Hochspannung! Lebensgefahr!

Wer hätte das gedacht, es ist noch einmal spannend geworden im Kampf um die Meisterschaft. Mit Moddhaeus und Ruessel68 treten die beiden besten Trainer der letzten Saisons zum Showdown an. Und auch beim Aufstieg in die Ligat ha 'Al ist Hochspannung angesagt: Zehn Mannschaften haben hier noch ein Wörtchen mitzureden. Mehrere Herzpatienten wurden bereits in ruhigere Gegenden ausgeflogen.

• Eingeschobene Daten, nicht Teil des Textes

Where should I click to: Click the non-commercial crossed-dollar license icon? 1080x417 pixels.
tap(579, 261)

Zuerst einmal zum State Cup: Leider wurde der Ligaleitung im Halbfinale Hapoel Jerusalem - Beitar Jerusalem das falsche Ergebnis übermittelt. Dieses wurde inzwischen korrigiert, und es ist zu verkünden, dass sich doch der Favorit durchgesetzt hat. So kommt es nun am Montagabend in Ramat Gan zum Finale zwischen Hapoel Ramat Gan und Beitar Jerusalem. Und obwohl letztere mehr Erfolge und den größeren Namen vorzuweisen haben, haben sich die Buchmacher noch nicht entscheiden können, wen man nun favorisieren sollte: Für beide Mannschaften steht die Quote 1.9:1.

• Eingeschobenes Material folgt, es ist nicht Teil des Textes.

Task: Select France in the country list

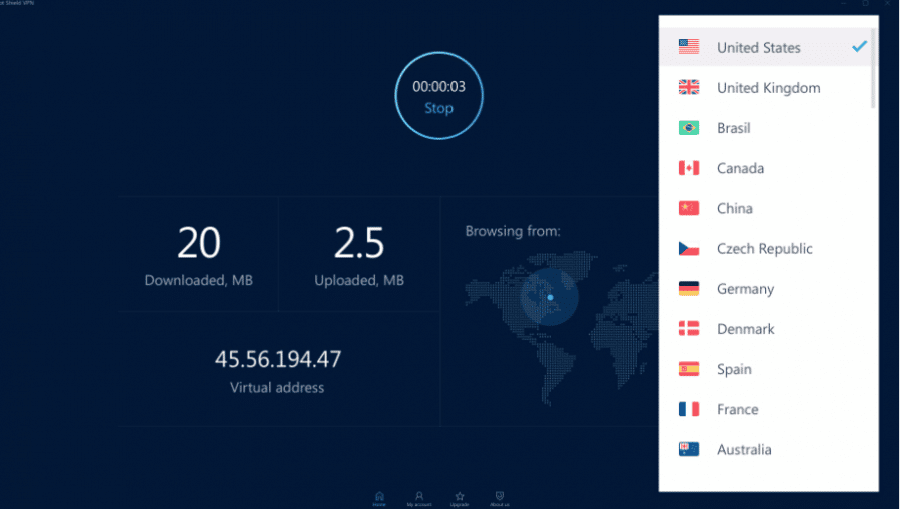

Auch in der Liga Leumit ist es spannend, ganze zehn Mannschaften haben noch eine theoretische Chance auf den Aufstieg; lediglich Nazareths Abstieg scheint besiegelt. Am härtesten traf es diese Woche wohl Bnei Yehuda. Wochenlang als sicherer Aufstiegskandidat betrachtet, scheint die Mannschaft nun von Versagensängsten geplagt, mit dramatischen Folgen: Beide Heimspiele verloren, auf den vierten Rang abgerutscht, und das Hoffen und Bangen beginnt. Hiermit sind sie allerdings nicht allein. Marvin führt zwar weiterhin, aber es gelang Haifa einfach nicht, sich auch nur einen Punkt abzusetzen. Mit der Kondition fast am Ende muss er nun hoffen, dass ihm das gute Torverhältnis weiterhelfen wird. Aber auch die Konkurrenz ist ausgelaugt, und so wundert es wohl kaum, dass Kir Shmona, obwohl nur auf dem sechsten Platz, plötzlich der Favorit für den Aufstieg ist.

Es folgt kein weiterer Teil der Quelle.